***** Dataset
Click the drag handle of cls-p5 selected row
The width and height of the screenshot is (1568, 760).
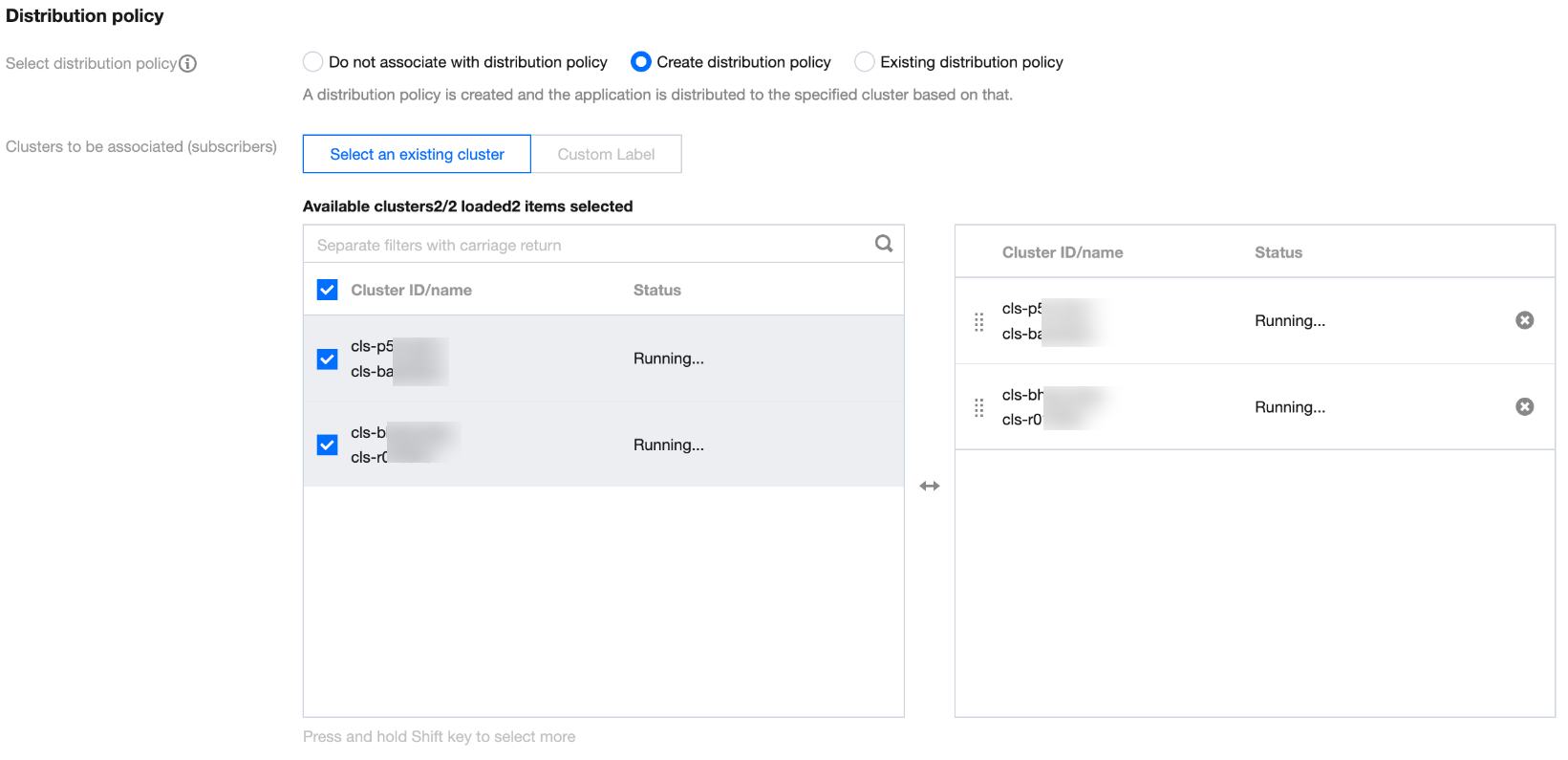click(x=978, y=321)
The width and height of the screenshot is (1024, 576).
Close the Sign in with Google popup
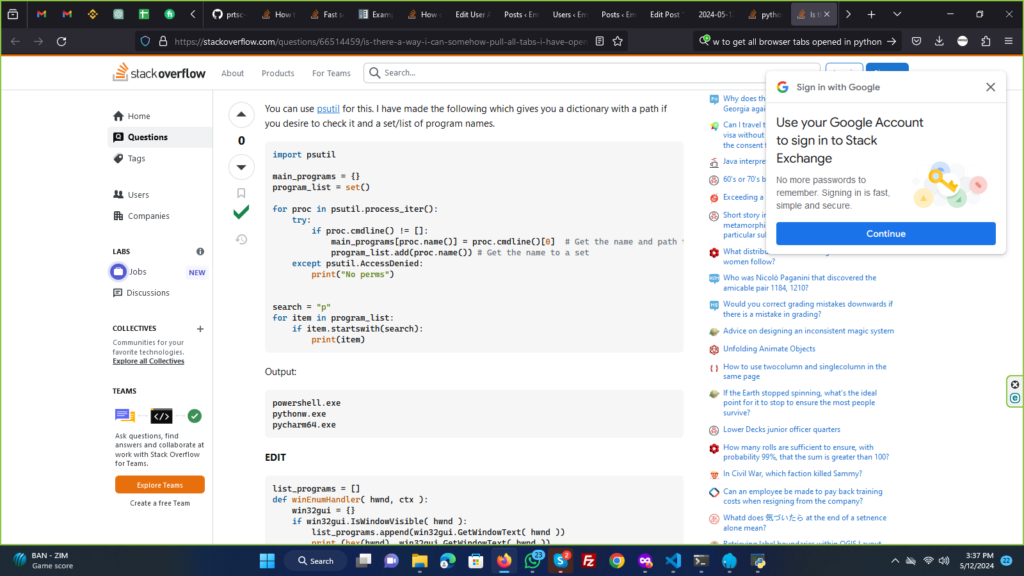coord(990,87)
**********
***** Dataset
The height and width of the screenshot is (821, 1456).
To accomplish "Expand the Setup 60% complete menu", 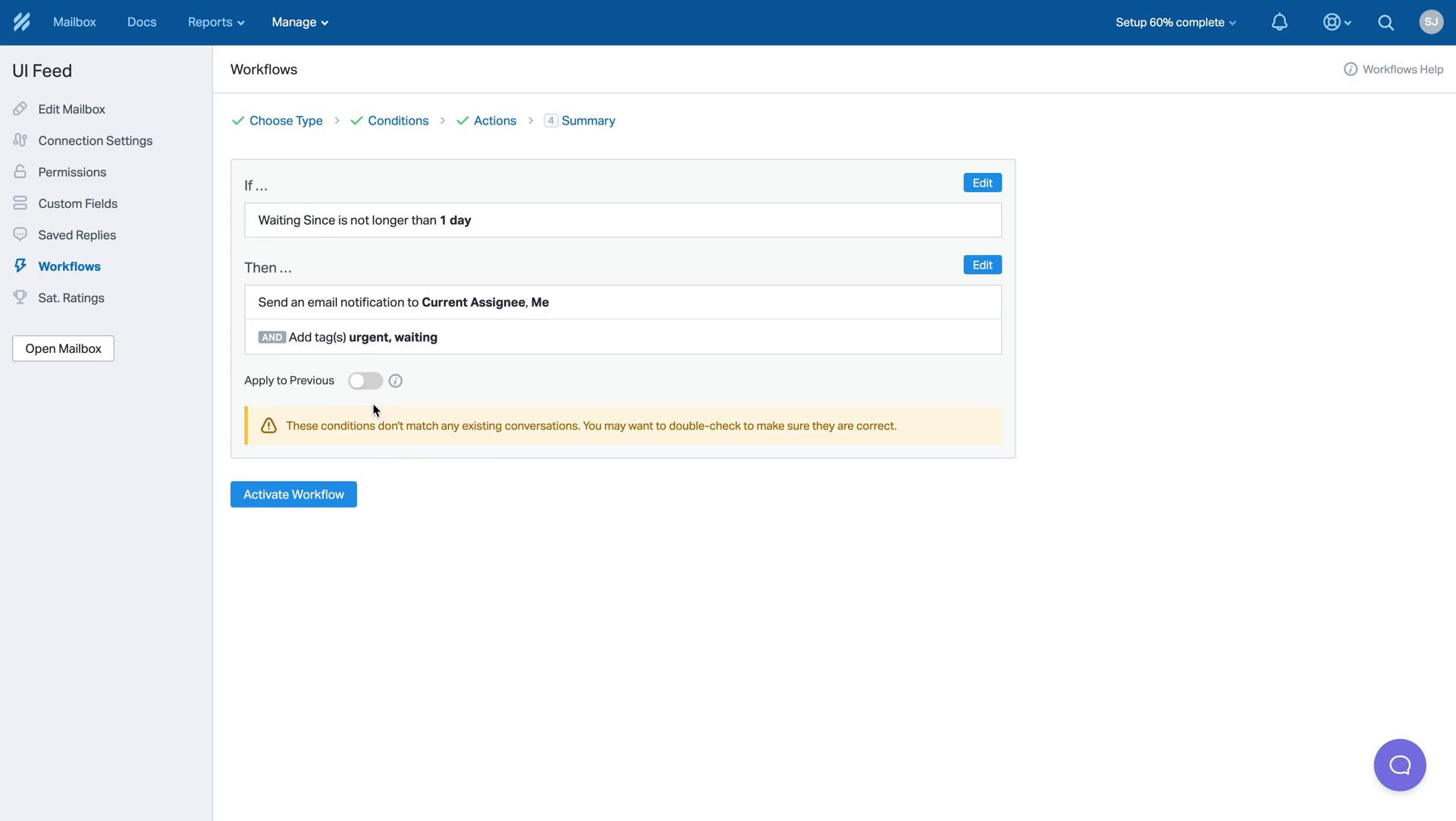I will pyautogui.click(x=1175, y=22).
**********
***** Dataset
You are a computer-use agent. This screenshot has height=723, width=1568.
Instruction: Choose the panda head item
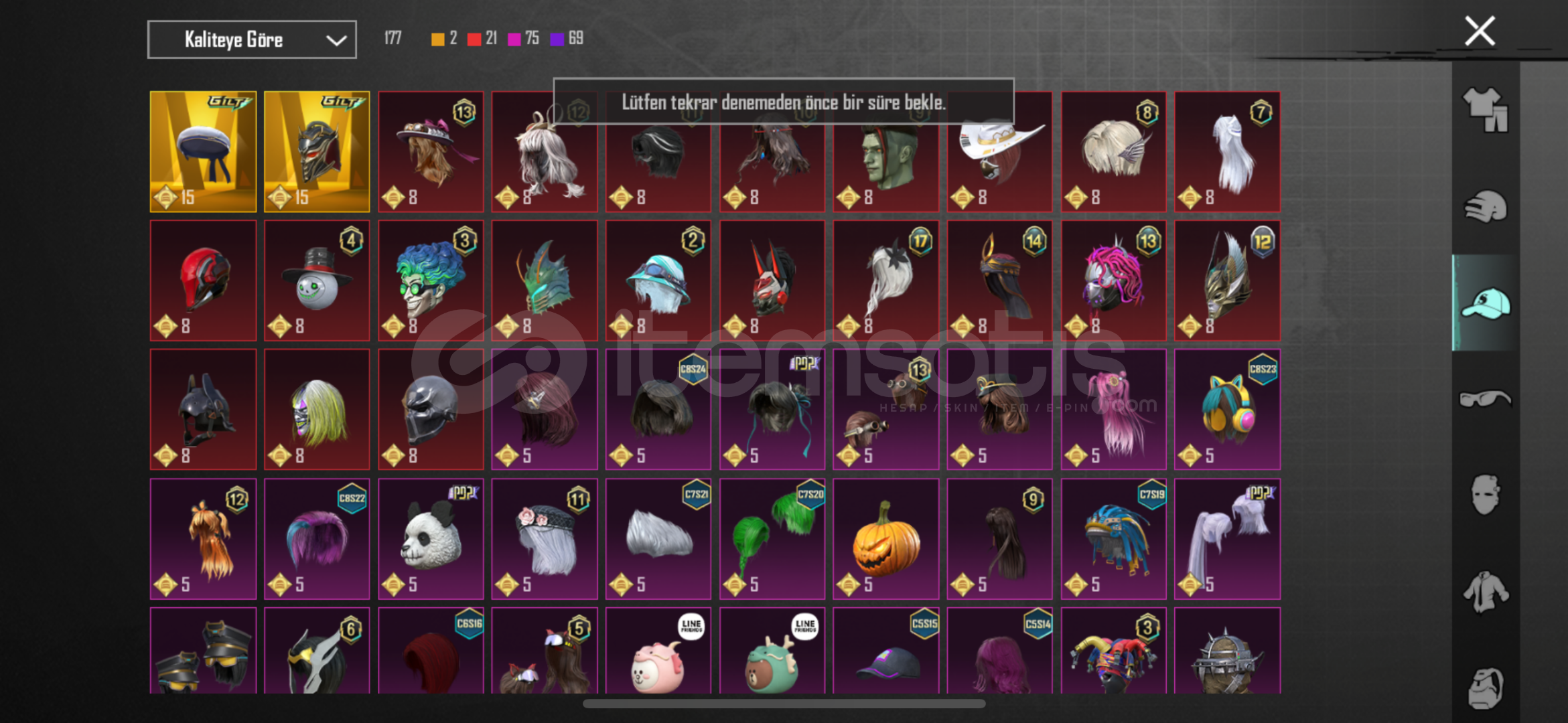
**********
Exercise directions » Look above for the line holding "You are a computer-use" and the line holding "Instruction: Choose the panda head item", then output exactly those two lines and every line between them, nothing more.

Answer »
You are a computer-use agent. This screenshot has height=723, width=1568.
Instruction: Choose the panda head item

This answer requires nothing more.